# Exercise requirements:
In the records below, the relevant part opens with the line containing "This screenshot has height=263, width=362." and closes with the line containing "This screenshot has height=433, width=692."; print that part exactly and only, without its pictures.

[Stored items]
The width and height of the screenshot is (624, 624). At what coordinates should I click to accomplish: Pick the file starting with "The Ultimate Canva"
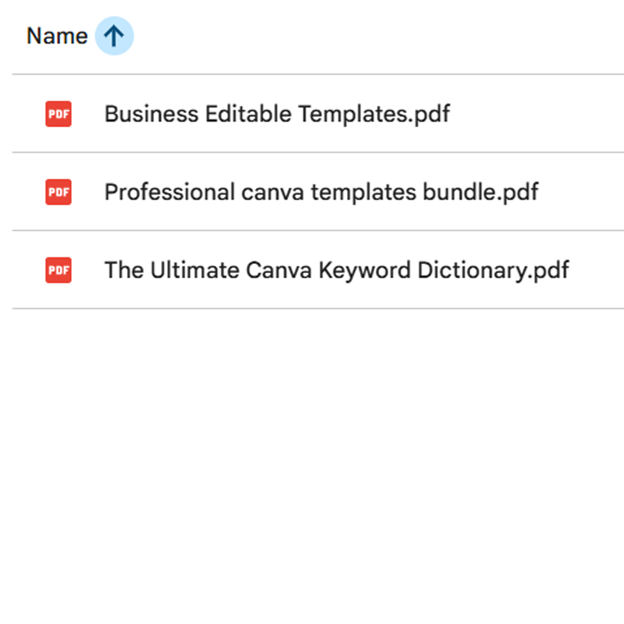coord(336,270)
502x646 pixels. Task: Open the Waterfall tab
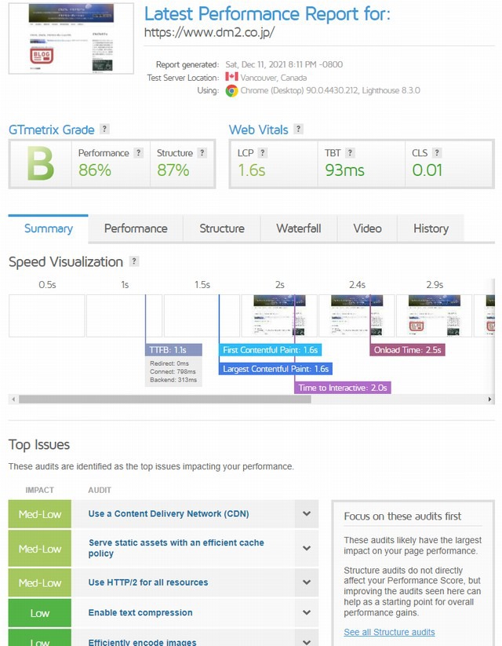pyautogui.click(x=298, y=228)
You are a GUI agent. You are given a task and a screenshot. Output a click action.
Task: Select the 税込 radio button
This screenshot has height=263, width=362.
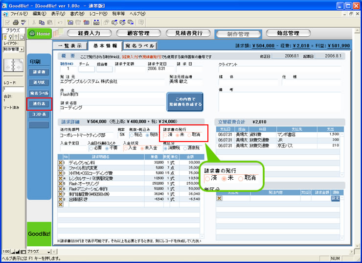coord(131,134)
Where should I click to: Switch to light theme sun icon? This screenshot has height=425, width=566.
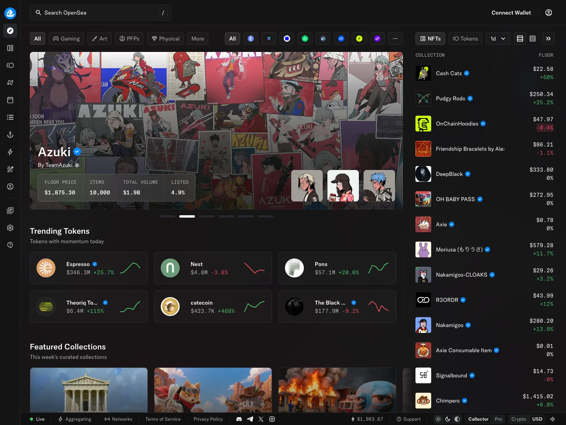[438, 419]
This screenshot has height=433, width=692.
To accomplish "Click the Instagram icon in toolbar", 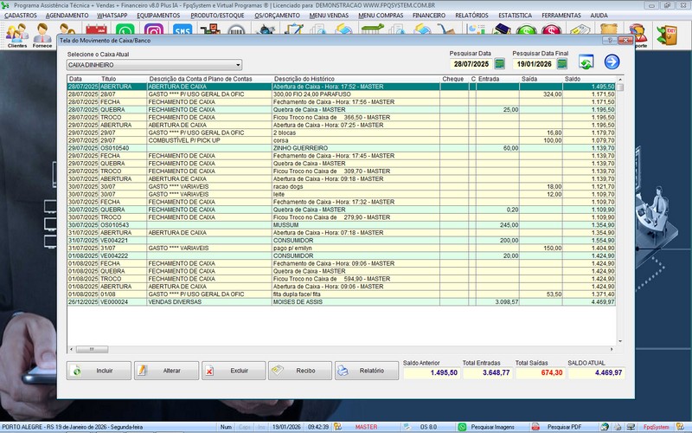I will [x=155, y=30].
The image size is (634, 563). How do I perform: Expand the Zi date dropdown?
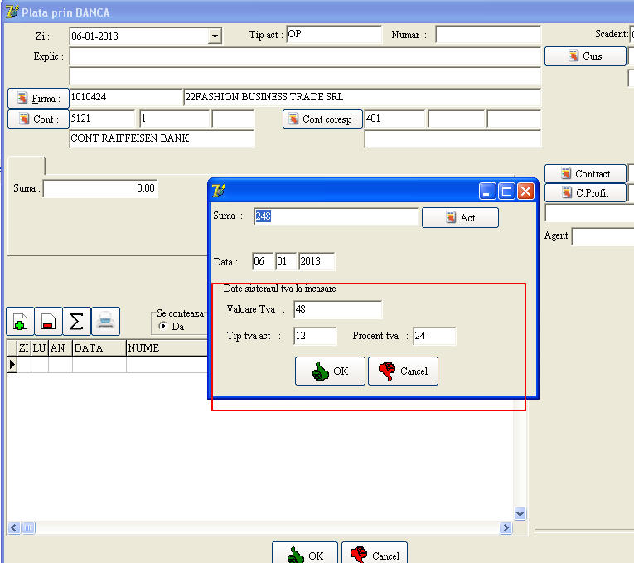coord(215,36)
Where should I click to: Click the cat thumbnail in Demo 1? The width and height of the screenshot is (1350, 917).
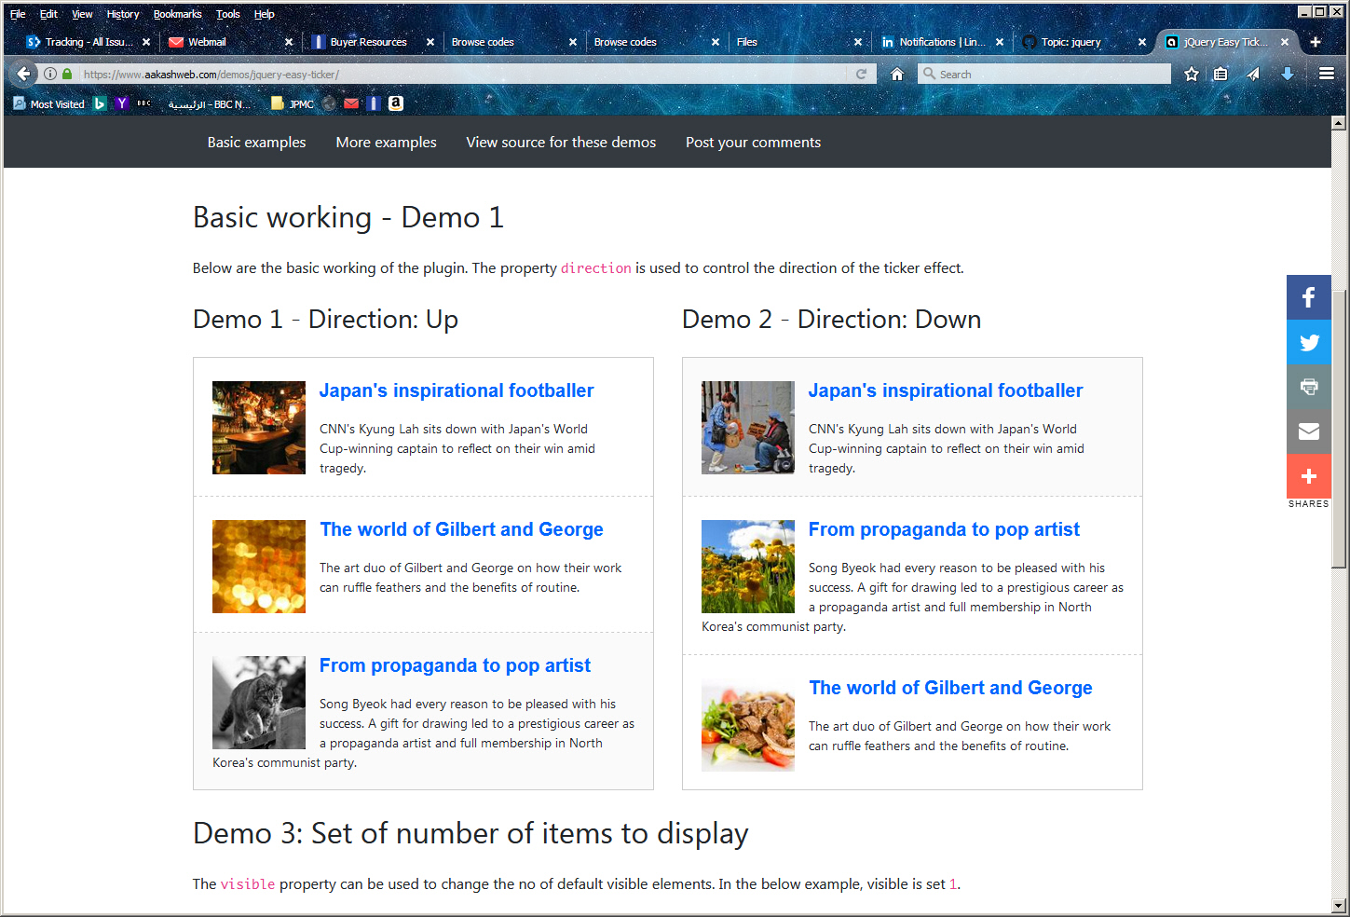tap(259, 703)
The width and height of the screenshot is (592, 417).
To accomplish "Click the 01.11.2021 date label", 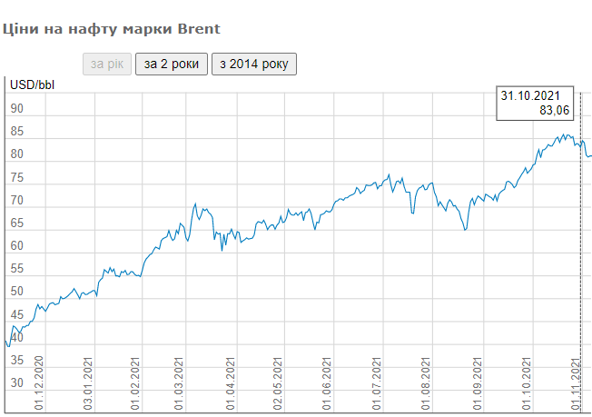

# Response to this task:
This screenshot has height=263, width=362.
coord(131,134)
Where should I click to: Switch to light theme sun icon? This screenshot has height=425, width=566.
[438, 419]
This screenshot has height=433, width=692.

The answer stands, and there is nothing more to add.